» What is required
A verbatim copy of all the data is required; the pictures should not appear in it.

*** Data provided Section Begins ***

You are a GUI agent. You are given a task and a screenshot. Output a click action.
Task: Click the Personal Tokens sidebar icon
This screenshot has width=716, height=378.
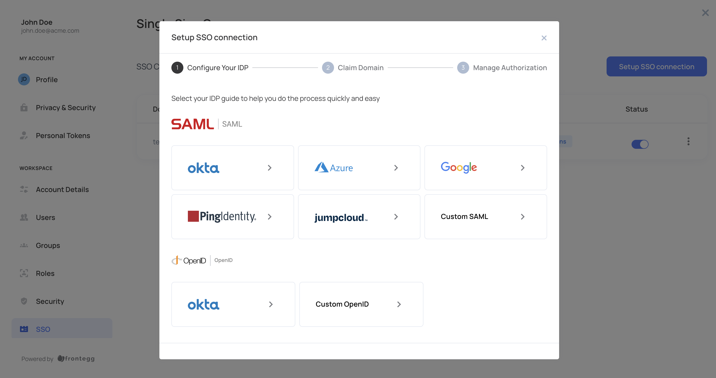pos(24,136)
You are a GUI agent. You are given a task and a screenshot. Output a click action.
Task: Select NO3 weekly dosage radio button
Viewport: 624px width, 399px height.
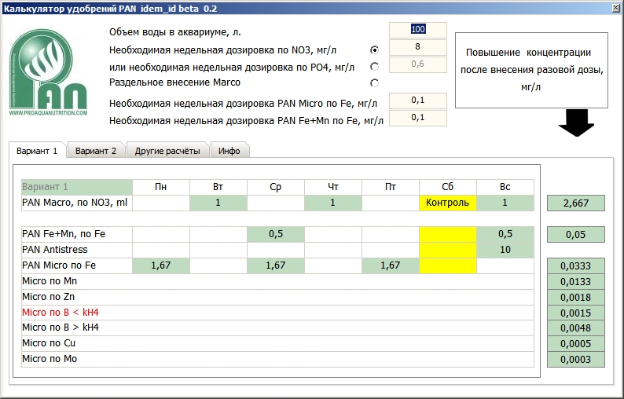pos(374,49)
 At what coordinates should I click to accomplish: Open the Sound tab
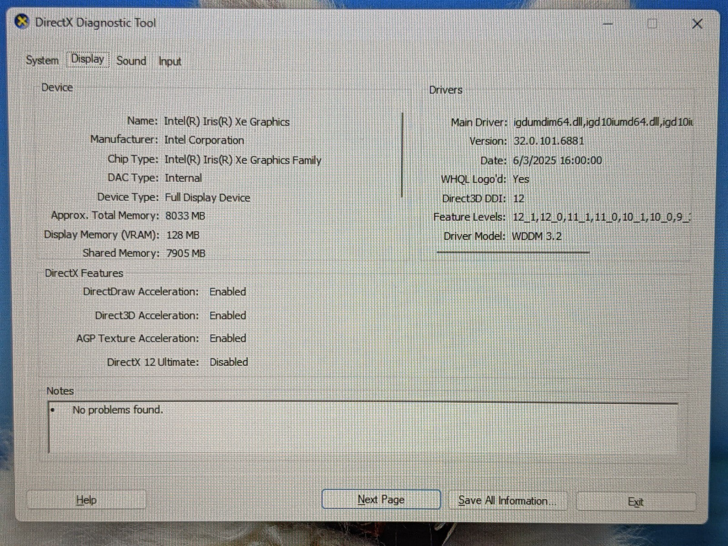pyautogui.click(x=131, y=61)
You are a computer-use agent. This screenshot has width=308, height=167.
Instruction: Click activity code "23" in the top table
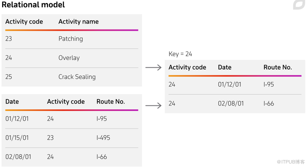(9, 39)
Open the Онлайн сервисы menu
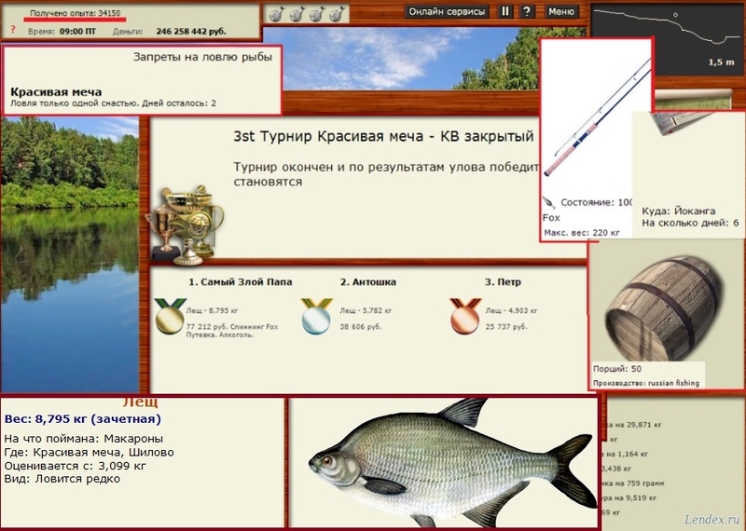This screenshot has width=746, height=531. pyautogui.click(x=448, y=12)
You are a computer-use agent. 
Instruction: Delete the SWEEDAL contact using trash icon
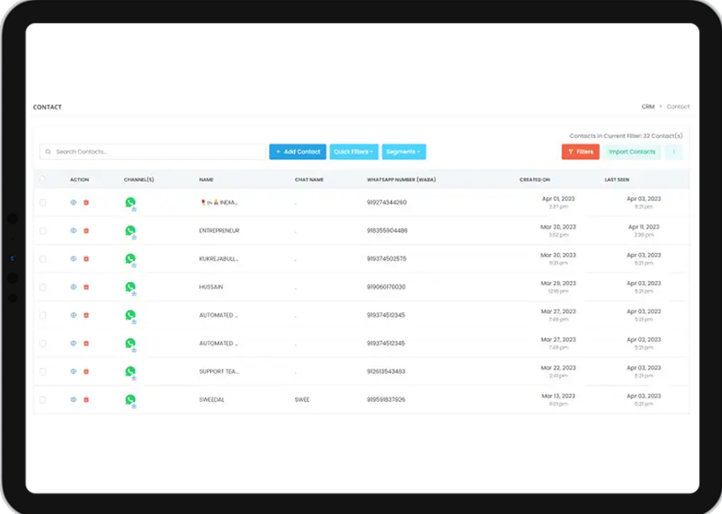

*** Data provided Section Ends ***

» Response
You are a GUI agent. You are given a task and a screenshot. Output a click action.
Task: Click the Personal Tokens sidebar icon
This screenshot has width=716, height=378.
pos(24,136)
You are a GUI agent. You are given a task and a screenshot. Output a click action.
Task: Select NO3 weekly dosage radio button
Viewport: 624px width, 399px height.
pos(374,49)
 At what coordinates should I click to accomplish: Open the Sound tab
pyautogui.click(x=131, y=61)
You are a computer-use agent. This screenshot has width=308, height=167.
Instruction: Click activity code "23" in the top table
(9, 39)
Open the Онлайн сервисы menu
This screenshot has width=746, height=531. pyautogui.click(x=448, y=12)
You are a computer-use agent. 
Instruction: Delete the SWEEDAL contact using trash icon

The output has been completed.